Corns and Calluses
When the skin is irritated with continuous friction over time, its reaction to build up increasing layers of thickened skin for protection. The collection of extra skin is called a callus or keratoma. It is often referred to as a corn when it is on the top of a toe. Calluses can build up in any area of friction or irritation.
When calluses become thicker, they can become painful with tight shoes and with walking. Left untreated, the good skin under a callus can break down into an open sore or ulceration.

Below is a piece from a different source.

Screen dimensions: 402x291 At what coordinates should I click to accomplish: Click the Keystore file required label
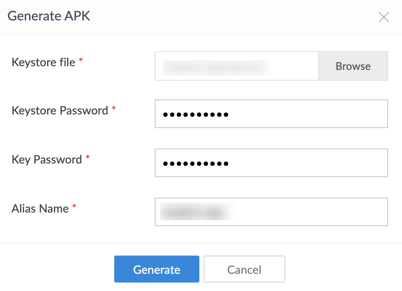coord(43,62)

Common causes of calluses include:
- Hammer Toe
- Flat Feet
- Metatarsalgia (ball of foot pain)
- High Arched Feet
- Foreign Body (e.g: glass, thorn)
Treatment options for calluses consist of over-the-counter medications or removal by the doctor. Medications that are sold to remove the callus are not recommend as they can degrade the healthy skin and cause burns and more trauma. Dr. Soomekh recommends that they be sharply removed by the doctor. Dr. Soomekh will use a surgical blade to “shave” away the callus to the level of healthy skin. This will reduce or eliminate the pain from the extra pressure clauses by the callus. It is important to note that the callus will return if the underlying condition that caused the callus is not addressed. Common treatments are padding, change in shoes, custom molded orthotics, or surgical correction.